The term “caravan” implies a planned assault on the border and is intended to scare people, said Bill Holston, executive director for the Human Rights Initiative of North Texas. But the border is already a dangerous place, brutally hot and harsh and difficult to cross.
Mean-spirited tactics won’t stop people who are seeking refuge in the U.S., he argued. They’ll just wind up getting injured by the wire, or they may traverse ever-more dangerous stretches of the border.
In Big Bend National Park, temperatures can sometimes soar up to 117 degrees, Holston noted. People may travel at night and carry water jugs, but they’ll keep trying to escape “lives that are totally untenable.”
Transgender people from El Salvador, Guatemalan farmers and others escaping widespread gang violence, prolonged droughts or civil unrest will attempt to reach the U.S. to survive, hoping to provide better lives for their families, he said. The world is seeing unprecedented levels of migration because of political turmoil and climate change. The number of refugees will likely continue to grow.

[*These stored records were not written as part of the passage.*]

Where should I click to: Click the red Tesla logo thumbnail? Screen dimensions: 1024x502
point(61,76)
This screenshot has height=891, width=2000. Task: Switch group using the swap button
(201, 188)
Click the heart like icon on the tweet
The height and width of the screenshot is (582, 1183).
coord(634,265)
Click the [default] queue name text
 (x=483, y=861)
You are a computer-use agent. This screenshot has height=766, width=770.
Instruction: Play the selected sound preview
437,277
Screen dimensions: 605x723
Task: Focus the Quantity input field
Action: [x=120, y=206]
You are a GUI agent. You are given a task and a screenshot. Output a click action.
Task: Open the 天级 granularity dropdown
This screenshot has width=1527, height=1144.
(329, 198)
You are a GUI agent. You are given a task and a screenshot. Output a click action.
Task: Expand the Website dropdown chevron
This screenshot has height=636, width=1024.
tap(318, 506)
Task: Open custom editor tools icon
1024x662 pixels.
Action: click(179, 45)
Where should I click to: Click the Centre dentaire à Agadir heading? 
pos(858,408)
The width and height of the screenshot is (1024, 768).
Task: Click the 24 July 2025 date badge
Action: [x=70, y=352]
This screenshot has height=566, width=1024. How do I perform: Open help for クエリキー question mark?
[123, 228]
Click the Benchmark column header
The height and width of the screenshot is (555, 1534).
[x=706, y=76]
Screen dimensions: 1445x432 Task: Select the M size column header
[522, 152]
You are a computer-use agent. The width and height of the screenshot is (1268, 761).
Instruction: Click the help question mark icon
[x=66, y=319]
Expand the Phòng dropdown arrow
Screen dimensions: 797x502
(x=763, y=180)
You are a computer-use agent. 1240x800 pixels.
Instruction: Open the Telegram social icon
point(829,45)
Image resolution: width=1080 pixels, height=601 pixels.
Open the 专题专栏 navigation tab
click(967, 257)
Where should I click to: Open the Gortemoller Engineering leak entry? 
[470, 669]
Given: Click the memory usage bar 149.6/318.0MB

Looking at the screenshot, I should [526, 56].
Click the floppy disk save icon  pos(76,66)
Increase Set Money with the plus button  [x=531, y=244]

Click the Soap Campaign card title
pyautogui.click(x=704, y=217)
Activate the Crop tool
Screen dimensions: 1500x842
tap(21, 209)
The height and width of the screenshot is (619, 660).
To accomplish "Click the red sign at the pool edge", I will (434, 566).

Somehow, U.S. resources are often diverted to help asylum seekers from places like Ukraine but skip people of color, Holston said. We’ve shuttled planeloads of migrants back to genocide-like conditions, for instance, but people will continue to come. Some don’t really have any other choice.
“You can have a legitimate debate about how we should deal with refugees at the border,” he said. “But doubling down on cruelty is not going to serve any useful purpose other than appealing to the basest element of American politics.”